Nagel Festschrift coverThe tripus (gen. tripodis) is a well-worn academic metaphor–referring to the three-legged stool on which the student tepidly sits while being interrogated by his university examiners. The tripus has also been used to illustrate the threefold work of a professor: teaching, research/writing, and administration. It is difficult for anyone to excel at all three, but our seminaries expect their faculty to aim for at least two!

The research and writing leg has been particularly muscular in the working life of the CLTS faculty. Much of this fruit is delivered to the church through Lutheran Theological Review, now in its 27th volume. The faculty’s other published works are listed on their Mendeley home pages, where interested readers can download pdfs of essays or find order details for their books.

OxfordDr John Stephenson was honoured to be asked to write the definitive short essay, “Sacraments in Lutheranism, 1600–1800” in the prestigious Oxford Handbook of Early Modern Theology, 1600-1800 (to be released in print in 2016). The article is already available online to Oxford subscribers. He is also busy writing a biography of Wilhelm Löhe, for which reason he was deeply pleased finally to be able to visit Neuendettelsau, Germany, this past October.

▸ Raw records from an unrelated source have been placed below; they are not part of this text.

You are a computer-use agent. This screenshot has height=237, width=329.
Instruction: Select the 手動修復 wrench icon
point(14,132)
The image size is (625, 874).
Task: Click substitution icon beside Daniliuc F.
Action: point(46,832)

Dr Thomas Winger’s Ephesians commentary, published by Concordia Publishing House, has been available since May. This past week, a Festschrift was released honouring Dr Norman Nagel on the occasion of his 90th birthday. Entitled Dona Gratis Donata (“Gifts Freely Given”), the volume includes essays by Dr Winger (“The Epistle in the Liturgy and with the Ministry”) and CUE’s Dr Gerald Krispin (“A Mirror of Life in the Face of Death: A Study in the Pastoral Care of Phillip Nicolai”). You may order the volume from Amazon Canada or Amazon US. (Please use these links so that your purchase can support the seminary.)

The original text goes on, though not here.